=== Data for this task ===

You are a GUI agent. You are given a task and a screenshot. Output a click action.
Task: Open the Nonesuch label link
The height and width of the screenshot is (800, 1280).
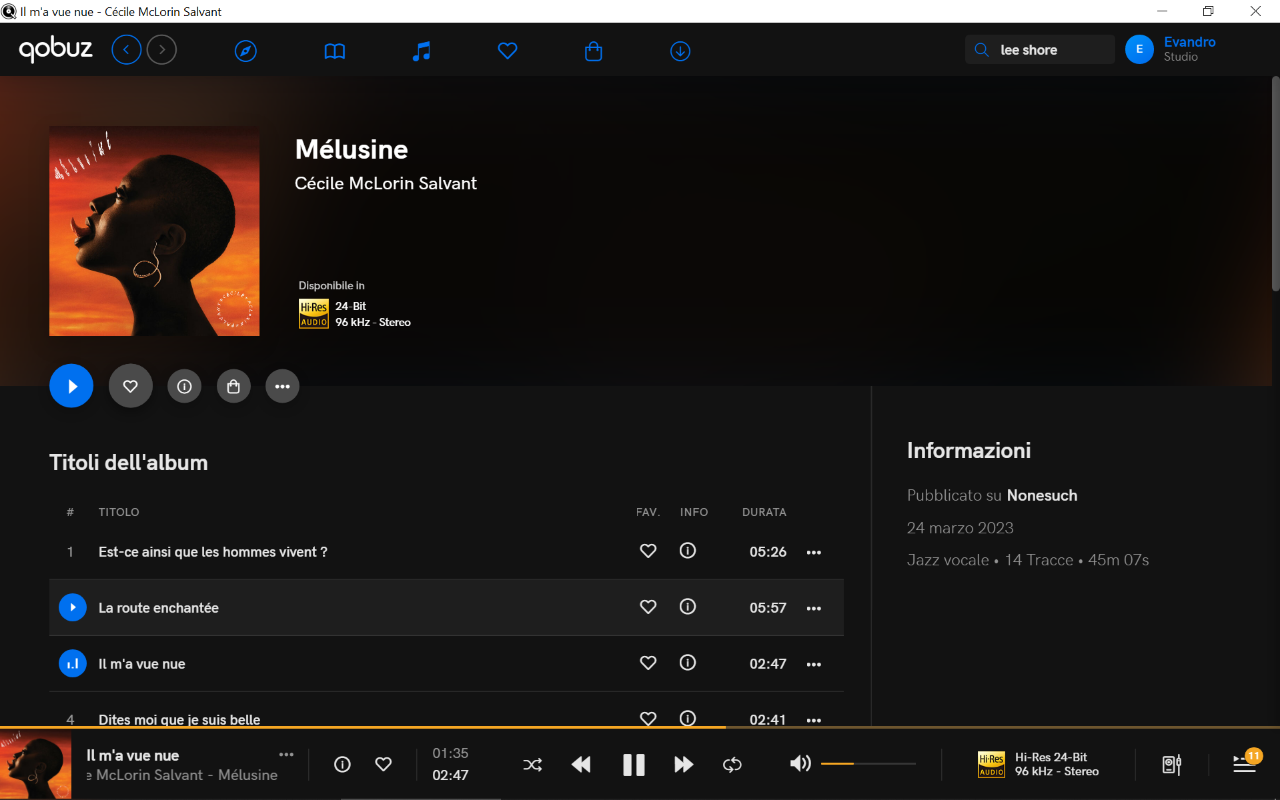[x=1042, y=496]
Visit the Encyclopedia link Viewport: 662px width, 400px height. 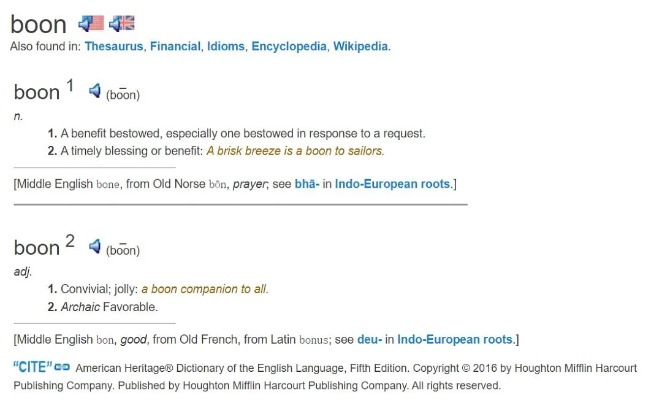point(288,47)
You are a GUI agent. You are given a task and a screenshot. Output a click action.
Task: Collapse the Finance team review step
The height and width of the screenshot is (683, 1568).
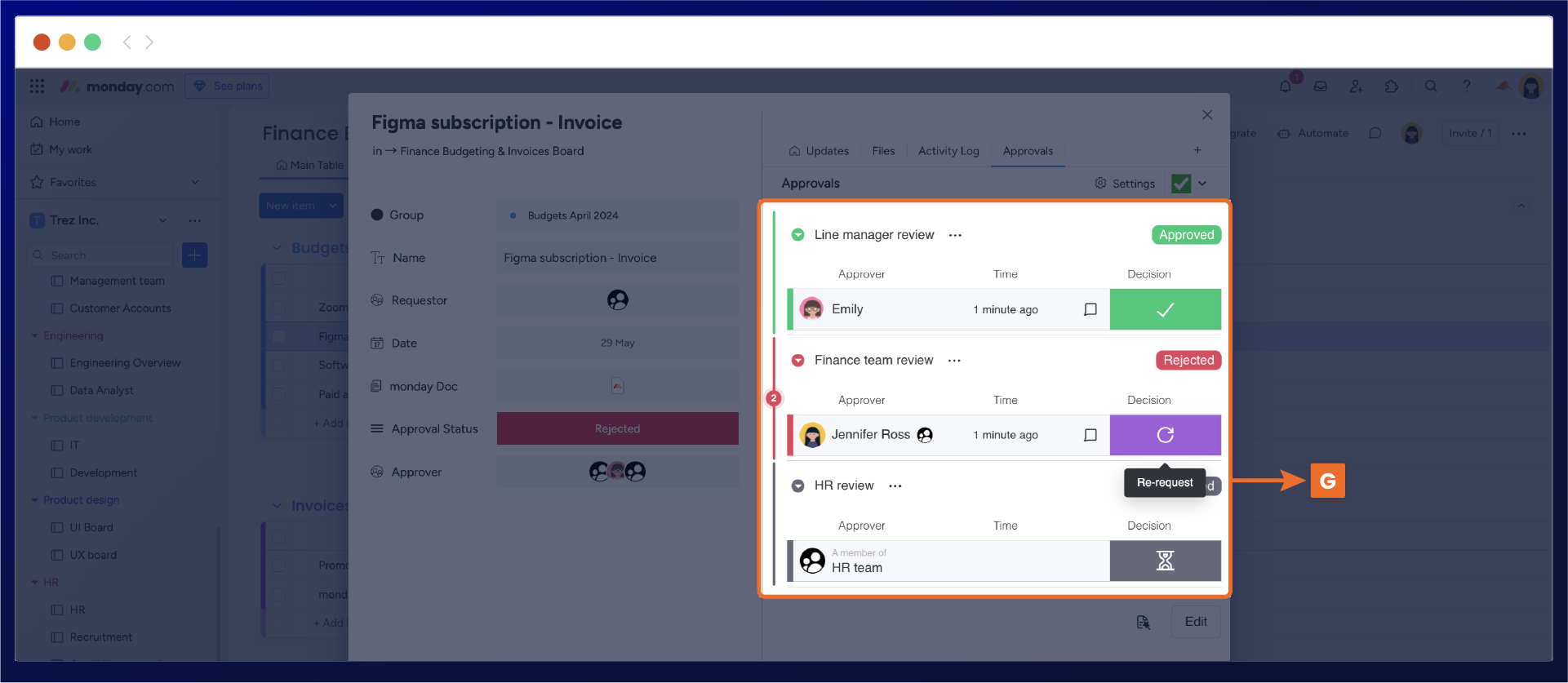[x=797, y=361]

===

● **Activity**: Leave the pictures out. Output exactly, and only, the lines from the one with "The height and width of the screenshot is (683, 1568)." through the last line of the listing above, both included.

● **The completed task**:
The height and width of the screenshot is (683, 1568).
[x=797, y=361]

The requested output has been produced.